January 3, 2019 4:29 AM, "Ty Young" <youngty1...@gmail.com> wrote:

> In my attempt to write a more proper responsive JavaFX UI, I've created
> a new JavaFX project which extensively uses DoubleBindings to force the
> min/max width/height of various components to their parent containing
> objects(HBox and VBox mainly) so that 1440p and 4k displays could be
> more easily supported. 

This is not how layout is supposed to be done. The parent container calculates 
its computed size based on its children which takes into account min/pref/max 
size of children. Min/pref/max are intrinsic properties of the child 
irrespective of the container it is in.
You are introducing a chicken and egg situation here by having both dimensions 
depend on each other. You'll get undefined behaviour.

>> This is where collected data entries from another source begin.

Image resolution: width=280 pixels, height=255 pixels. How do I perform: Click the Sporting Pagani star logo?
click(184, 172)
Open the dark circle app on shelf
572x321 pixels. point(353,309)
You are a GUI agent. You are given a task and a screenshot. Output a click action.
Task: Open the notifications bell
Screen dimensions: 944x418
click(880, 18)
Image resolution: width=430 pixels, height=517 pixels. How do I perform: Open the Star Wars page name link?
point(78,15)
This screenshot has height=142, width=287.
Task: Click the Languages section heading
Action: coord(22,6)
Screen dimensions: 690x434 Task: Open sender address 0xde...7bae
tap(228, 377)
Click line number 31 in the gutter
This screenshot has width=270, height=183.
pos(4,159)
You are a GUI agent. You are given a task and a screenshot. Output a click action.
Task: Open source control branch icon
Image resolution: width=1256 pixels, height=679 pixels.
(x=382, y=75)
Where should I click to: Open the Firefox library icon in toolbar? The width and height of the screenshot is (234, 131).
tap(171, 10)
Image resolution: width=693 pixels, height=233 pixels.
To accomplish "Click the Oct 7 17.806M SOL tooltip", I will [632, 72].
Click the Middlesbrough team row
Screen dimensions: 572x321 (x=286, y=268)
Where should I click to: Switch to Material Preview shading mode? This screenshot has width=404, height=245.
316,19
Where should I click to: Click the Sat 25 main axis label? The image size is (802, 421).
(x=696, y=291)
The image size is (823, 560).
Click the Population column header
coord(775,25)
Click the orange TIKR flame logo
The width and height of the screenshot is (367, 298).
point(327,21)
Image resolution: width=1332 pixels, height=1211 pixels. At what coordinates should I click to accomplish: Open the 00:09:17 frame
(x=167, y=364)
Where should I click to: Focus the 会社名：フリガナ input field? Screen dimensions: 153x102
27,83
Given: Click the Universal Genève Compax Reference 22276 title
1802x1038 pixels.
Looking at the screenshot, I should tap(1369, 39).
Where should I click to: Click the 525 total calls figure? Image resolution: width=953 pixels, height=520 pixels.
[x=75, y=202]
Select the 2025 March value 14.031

If you want children to occupy full width and height of parent, set VBox to 
"fill width" with Vgrow ALWAYS on children and Hbox to "fill height" and hgrow 
always in scene builder.

> While it does allow for easier 1440p and 4k
> scaling, JavaFX itself seems to have /extremely/ horrible content
> rendering & resizing bugs to the point where the application becomes
> usable.

If you are taking about buttons being extremely small on high definition 
screens on Linux, you can set root font size in your css to >1.0em. 
Alternatively you can set default font size with - Dcom.sun.javafx.fontSize=18 
where default is 12. You can try it for any javafx application by setting 
_JAVA_OPTIONS=-Dcom.sun.javafx.fontSize=18 on the command line. 
 
> Multiple of the bugs can be observed by simply resizing the JavaFX
> window. When doing so, content will seemingly struggle to keep up with
> resizing events. As a result, white(or sometimes black) glitching can be
> seen wherever the window is being expanded and UI components will "jump"
> around.

White or black bars on window expansion are not specific to javafx. I've seen 
that on Windows file explorer and Chrome with Gmail tab. It seems to me that 
the window resizing happens asynchronously so it doesn't wait for the 
application to have calculated layout and painted the new area. For any complex 
UI, the layout computation cannot keep up with window resize.

> Thinking that this might be problems caused by extensive use of
> DoubleBinding, I launched SceneBuilder 10 which uses Oracle JDK 10. It
> has all of the same UI glitching that I've encountered in my JavaFX
> application at a lesser scale besides TableView since it doesn't use
> TableView.

Scene Builder is a complex application. Above point applies.

> Another problem is a font bug revolving around making text bold. When
> attempting to make a label bold, the boldness is seemingly not being
> applied to some Label text. It might work on a few Labels in a certain
> part of the UI but completely refuse in other parts. Making things
> weirder is the disappearing boldness of Labels after setting a new Pane
> in the ScrollPane and switching back to a that specific pane.

Without relevant code, we cannot comment.